Hold an object in your hand. It can be any object: a plastic box, a computer mouse or a bottle of water. Whatever it is that you have in your hand, does it feel familiar? Can you easily identify it? Probably.
Now, try and describe the shape of this object to your roommate without directly naming it. Not so easy, is it?
Language is a powerful medium for communication, but it has its limitations. It is incredibly difficult, if not impossible, to verbally describe geometric shapes. We cannot do this even for simple objects like a computer mouse, let alone describing complex architecture and design.
Interestingly, line sketches are incredibly efficient at representing and communicating geometry. With a few lines and curves in 2D space, one can very easily extrapolate the corresponding 3D features.

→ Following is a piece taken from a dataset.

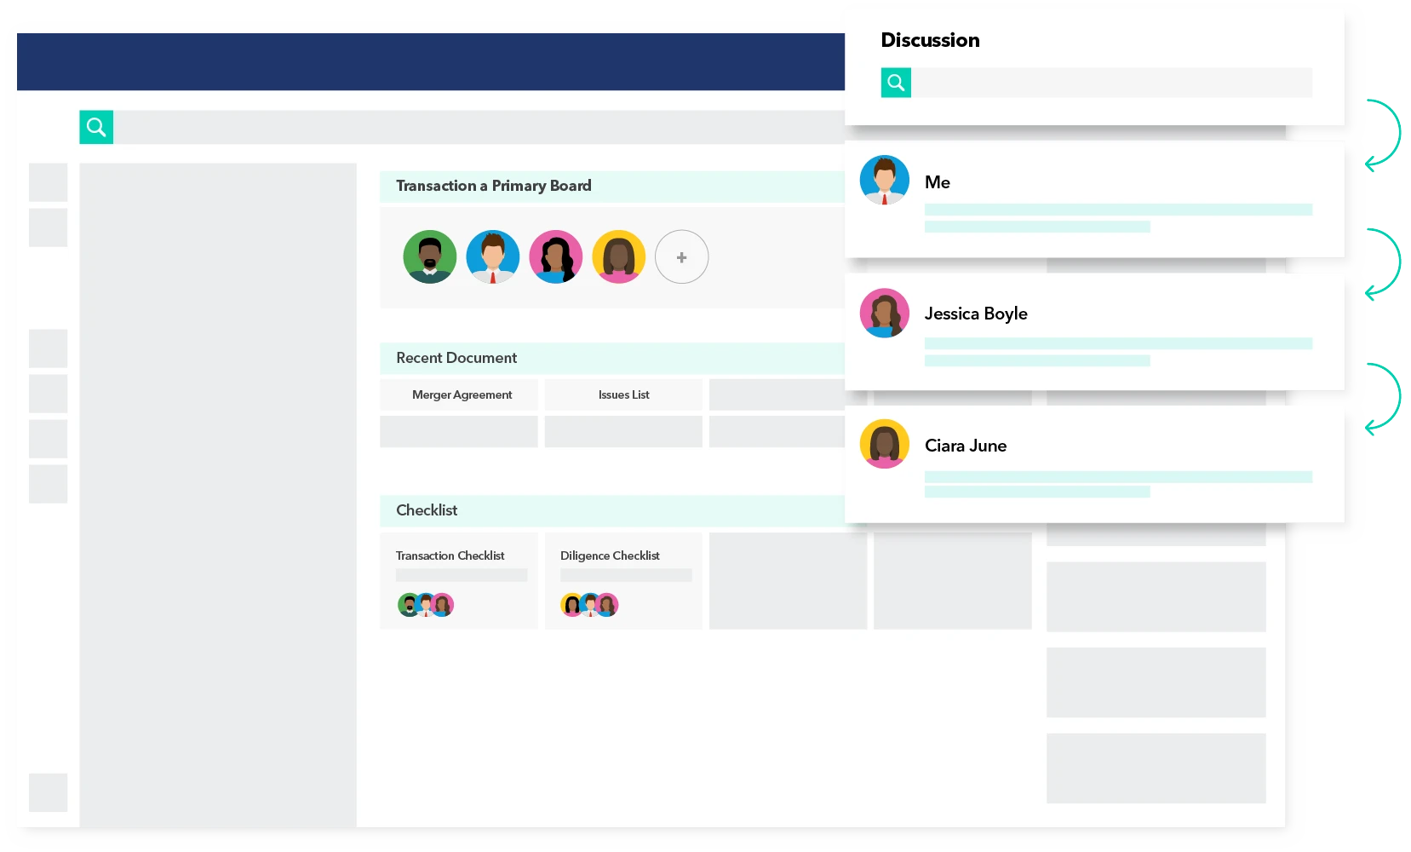The height and width of the screenshot is (852, 1411).
Task: Focus the main board search field
Action: click(477, 127)
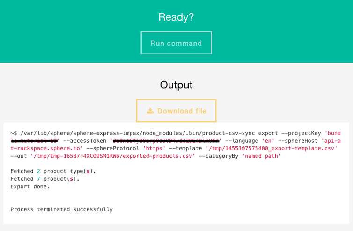Click the --sphereHost flag text

(300, 141)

“For any physical object, there is a 3D model and a corresponding 2D sketch consisting of lines and curves,” said Sheffer, who is a professor in the department of computer science. “... How do you reduce a complicated 3D model to a compact 2D representation? This is something that artists are particularly good at.”
In fact, some humans are so good at drawing that watching Family Guy, for example, is effortless entertainment instead of an exhausting mental feat, at least for most people. Remember, the cartoon depicts a 3D reality in a 2D picture.
But some credit goes to the viewer of the cartoon, too. You may not notice it, but your brain does an incredible amount of computation to reimagine Family Guy in 3D.
So how does the brain do this? How do we convert simple lines and curves into 3D reality with such ease? And how can we enable computers to do the same? These are precisely the questions that Sheffer is working to answer.
“Extrapolating 3D features from simple lines and curves in the 2D space: this is where our brain excels. If we can figure out the underlying principles by which the brain does this, we can translate it into an algorithm that can then be applied in computation,” said Sheffer.
The output of FlowRep is a simple 2D line representation of a 3D object. It is minimal, but efficiently captures all of the information necessary for the brain to reconstruct and perceive the object in 3D.
The brain does this by picking out and making sense of visual cues. These are combinations of lines, curves, and edges. The brain then intricately combines these cues unambiguously based on some basic assumptions.
To build FlowRep, Sheffer’s group conducts research at the intersection of psychology, fine arts, computer science and geometry.
From the field of psychology, the group learns about human abilities, such as evidence that shows that when people see curves, they can immediately figure out what these lines represent in 3D. For example, humans can figure out that an oval shape is actually a circular object seen from a different angle.
By studying the fine arts, especially the principles used by artists, Scheffer’s group can gain a deeper understanding of how the mind perceives 3D shapes. Artists have a track record of discovering many important visual cues used by the brain to decipher 3D objects. Techniques in painting often take advantage of these visual cues in order to present the object in the most vivid fashion.
The applications of this research are endless. Any type of consumer product, from smartphones to automobiles, must first be designed and then manufactured. Modelling softwares are notoriously difficult to use precisely due to the software's inability to convert between 3D and 2D representations.
This process could be greatly eased if an algorithm can reconstruct a 3D model from an artist’s hand sketch. Conversely, if 3D objects can be efficiently converted into 2D lines and curves without an artist’s expertise, the process of producing computerized visualizations and animations could be greatly facilitated.